No me canso de mostrarme agradecido de poder escuchar el taconeo de tus zapatos cuando caminas desde el salón hacia la cocina; luego, desde la cocina hacia el dormitorio… (taconeando, amor, taconeando como quien administra encuentros en un lugar donde antaño solo habitaban despedidas).

Sé que enamorarme de ti ha sido lo más fácil que he hecho en mi vida. Soy consciente de que me encandiló la manera irremediablemente cálida que tienes a la hora de dormir estando a mi vera, sin moverte apenas, cual pequeñuelo que disfruta de sus primeros días de vida.

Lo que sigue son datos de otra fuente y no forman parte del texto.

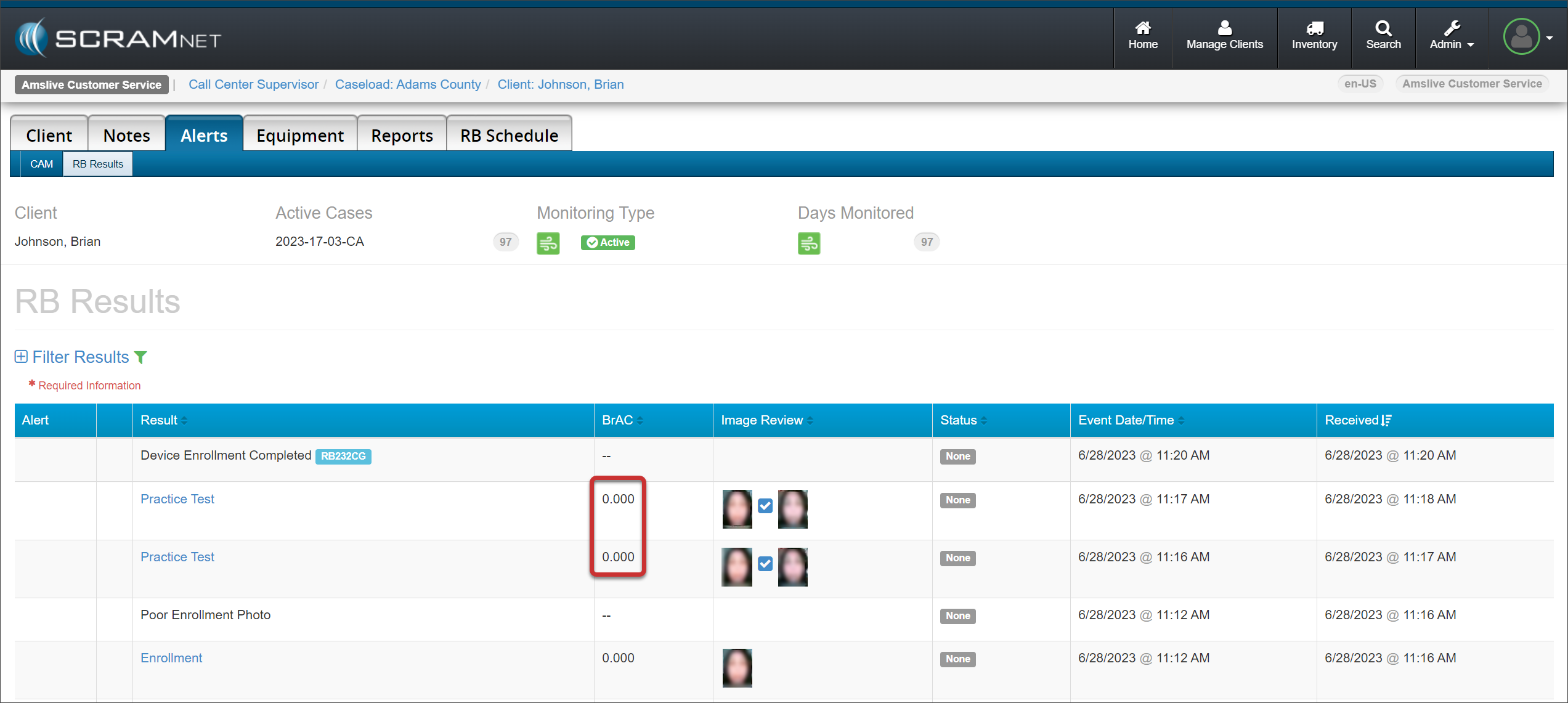1568x703 pixels.
Task: Open the Manage Clients person icon
Action: [x=1224, y=28]
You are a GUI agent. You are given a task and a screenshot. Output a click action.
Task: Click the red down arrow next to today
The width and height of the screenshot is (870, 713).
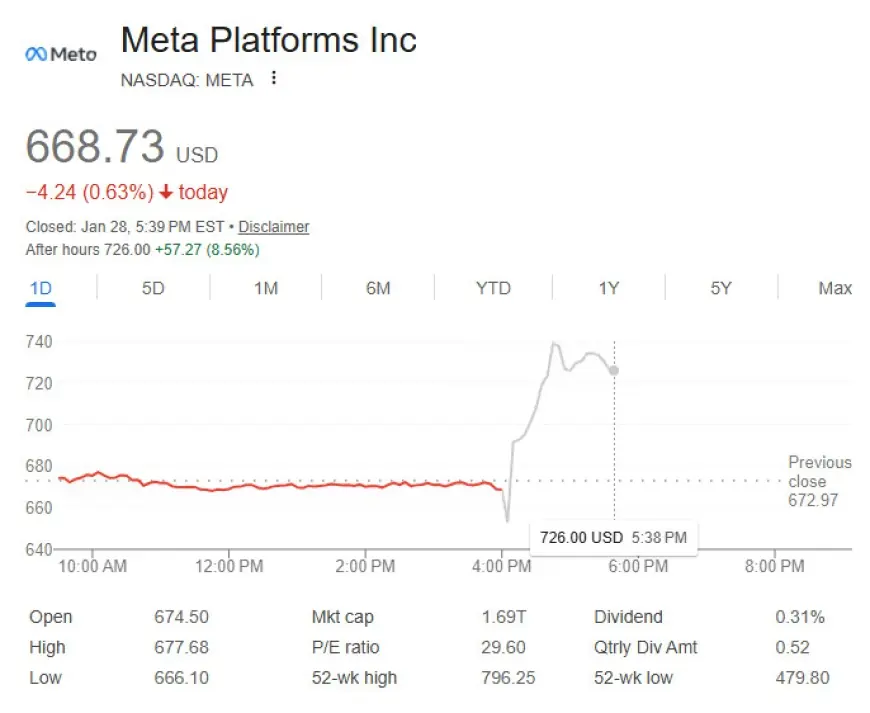(x=165, y=192)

Nunca he limitado mi ambición de estar cerca de ti, de tu fortaleza, aún sabiendo que el tiempo viaja, sonando a ciencia ficción, pero viajamos en el tiempo todos los días. Un recuerdo de la infancia nos transforma, el primer lloro de nuestros hijos al nacer nos conmueve, un anhelo nos lanza hacia el futuro y, acaso, lo verdaderamente difícil sea permanecer en el presente, aquí y ahora.

Por la noche, sostengo mi cabeza en tu hombro y a esto lo llamo necesidad. Tú enseguida camuflas tu mano derecha entre mis manos y comenzamos a charlar sobre lo sucedido a lo largo del día o de cuando fuimos jóvenes e inexpertos y teníamos pretensiones de cambiar el armazón corrompido del planeta Tierra.

Actualmente el futuro supone estar juntos y rugosos, tras más de cuatro décadas, respirando la esencia que supone ser una pareja de octogenarios que vivieron –aún viven– agradeciéndole a la existencia el hecho de habernos juntado en un gris día de lluvia.